Investigational medicinal product’IMPs for human use that contain or consist of Adeno-associated (AAV) vectors . Developers are eligible for specific ERAs if the applicant demonstrates:
i) absence of formation of replication competent virus;
ii) that the transgene is not harmful.
AAVs have not been associated with any pathogenic disease in humans or animals and are unable to replicate unless the cell is co-infected with a helper virus. Therefore, the only mechanism by which there could be mobilisation is that the same cell was infected simultaneously with the clinical vector, a wild-type AAV virus and a helper virus (triple infection). The likelihood of simultaneous triple infection can be considered very low. In addition, most of the genome of the wild-type virus is removed in vectors used in clinical practice, except for the inverted terminal repeats. The recombined particles would have the rep and cap genes encoding for proteins required for replication and capsid formation but they would still be replication-defective (as the wild-type virus). In view of these factors and provided that the control measures described by the applicant are implemented, the overall risks for human health and the environment can be considered negligible [15,17].
Human cells genetically modified by means of retro/lentiviral vectors. Human cells cannot proliferate in the environment as they can only survive inside the human body or under in vitro culture conditions. It follows that, when the IMP consist of human cells genetically modified by means of retro/lentiviral vectors, the risks to the environment and public health are mainly linked to the potential for the viral elements to remobilize, with or without recombination with other elements, to release infective virus into the environment [16,18].
Developers of IMPs consisting of human cells genetically modified by means of retro/lentiviral vectors are eligible for the specific ERA described in the Annex of the Good Practice document on the assessment of GMO-related aspects in the context of clinical trials with human cells genetically modified by means of retro/lentiviral vectors if the applicant demonstrates;
i) the absence of formation of replication competent virus;
ii) the absence of residual infectious viral vector particles in the transduced cells.

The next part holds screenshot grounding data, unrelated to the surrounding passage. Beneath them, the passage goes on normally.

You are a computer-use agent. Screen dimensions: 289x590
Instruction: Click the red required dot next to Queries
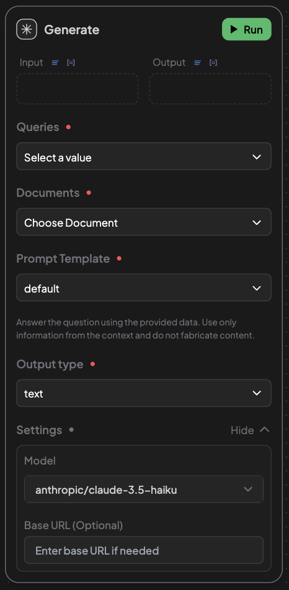click(x=68, y=127)
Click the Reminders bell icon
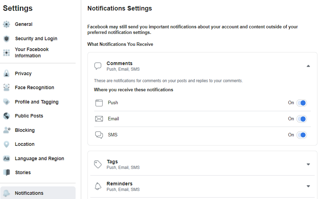The width and height of the screenshot is (322, 199). (98, 186)
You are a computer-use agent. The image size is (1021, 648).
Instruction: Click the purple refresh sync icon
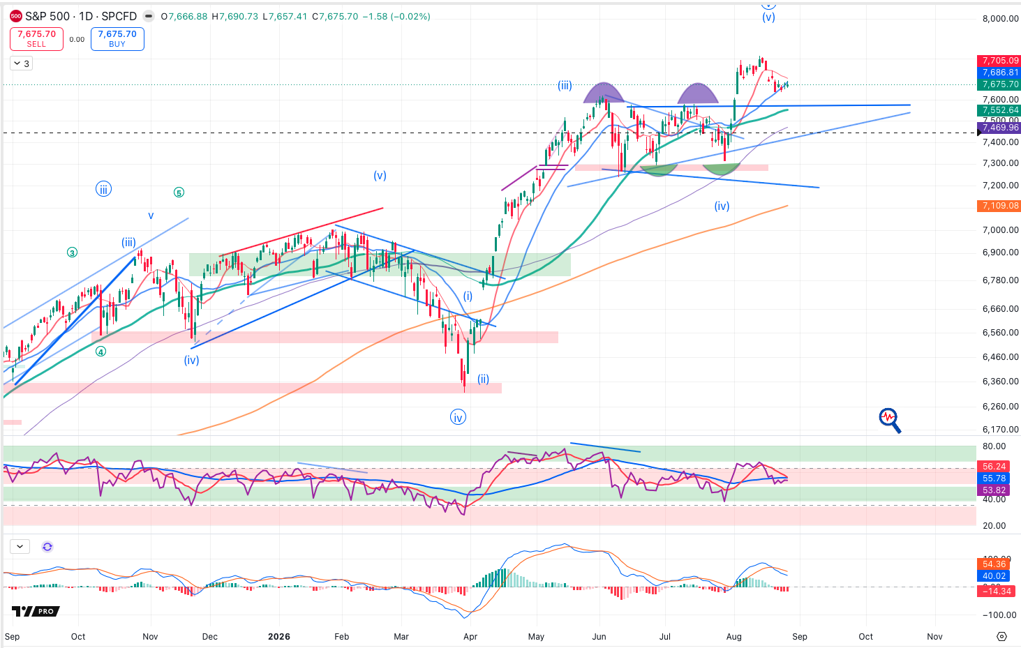47,547
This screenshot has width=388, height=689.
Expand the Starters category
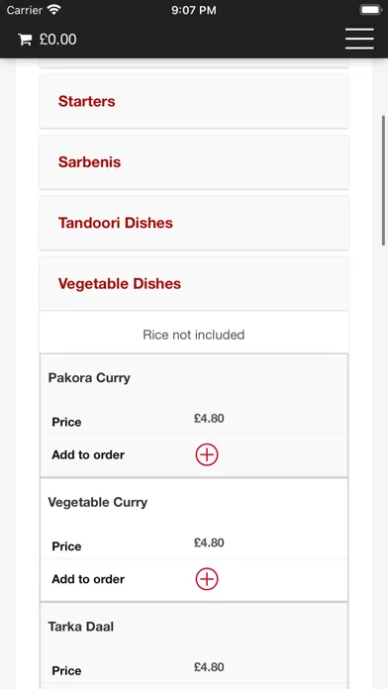tap(194, 101)
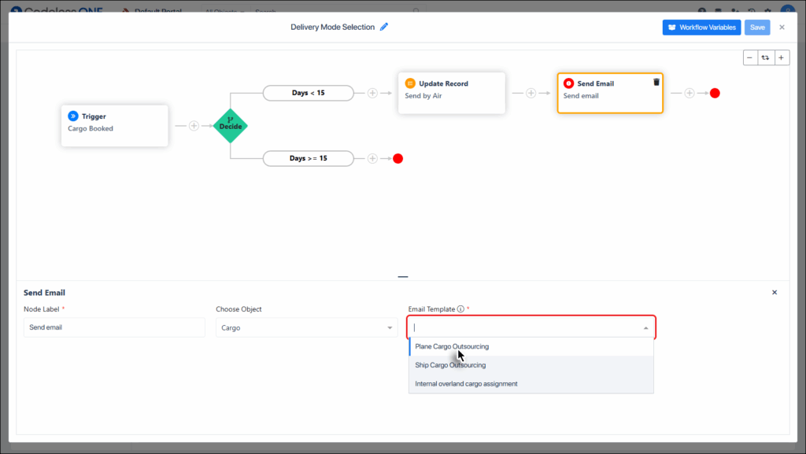Click the plus icon following the Send Email node
806x454 pixels.
[x=689, y=92]
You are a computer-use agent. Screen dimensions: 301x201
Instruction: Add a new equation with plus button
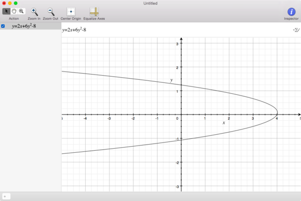click(6, 196)
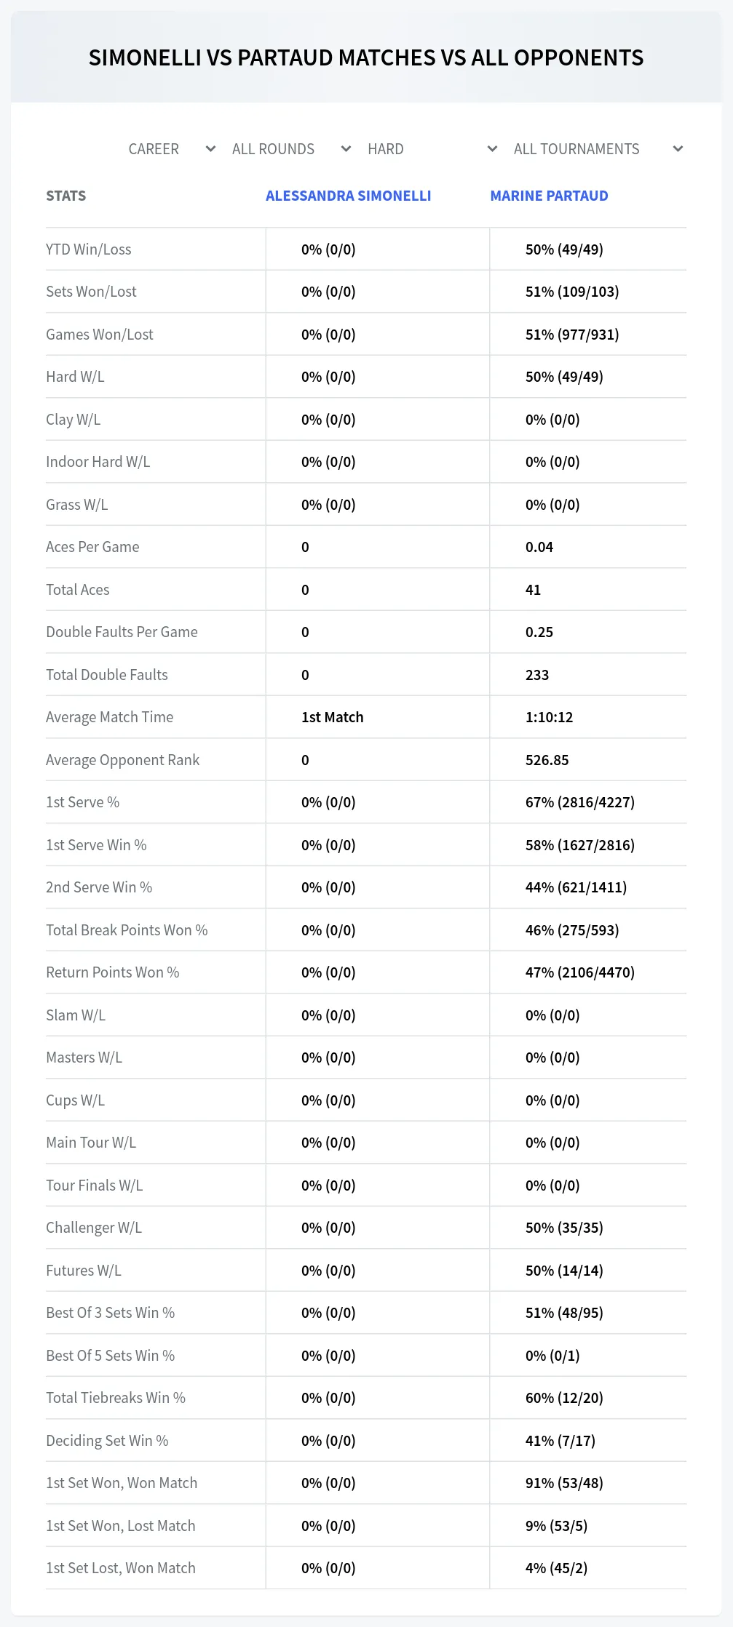The height and width of the screenshot is (1627, 733).
Task: Select Partaud's Total Tiebreaks Win % value
Action: [x=564, y=1398]

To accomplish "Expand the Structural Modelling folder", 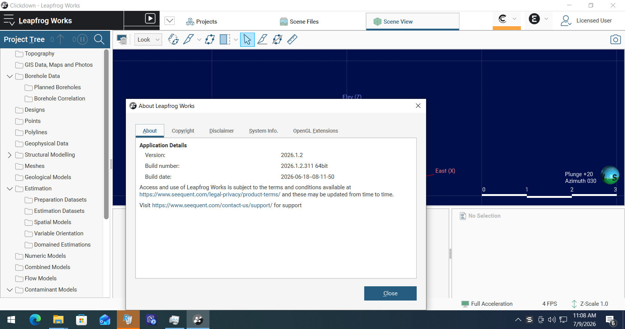I will 10,155.
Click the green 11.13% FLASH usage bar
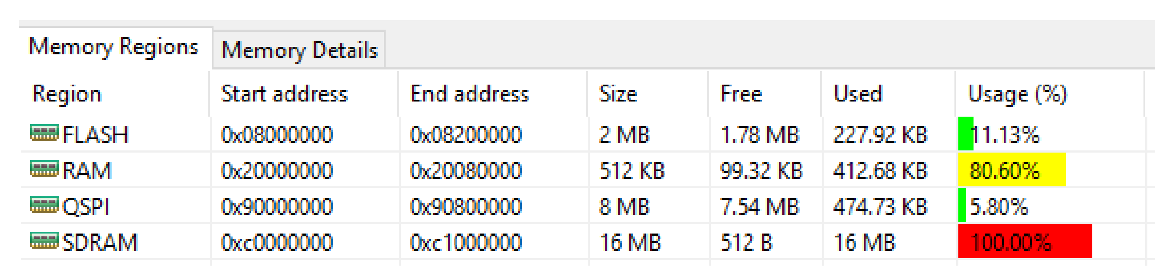This screenshot has width=1171, height=274. (966, 134)

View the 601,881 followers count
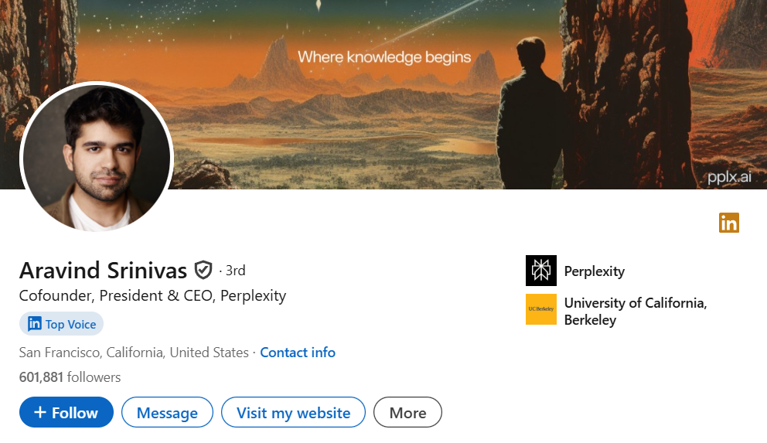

Under these circumstances, no risks to the environment or animal health can be identified. Provided that the control measures described by the applicant are implemented, the overall risks for third parties exposed to the GMO-containing medicinal product are also considered negligible.
The good practice document specifies that retroviral vectors means murine gamma-retroviral vectors and that lentiviral vectors are those derived from human cells transduced with lentiviral vectors derived from HIV virus. In case of lentiviral vectors derived from other viruses, developers should perform a risk assessment and contact the relevant competent authority.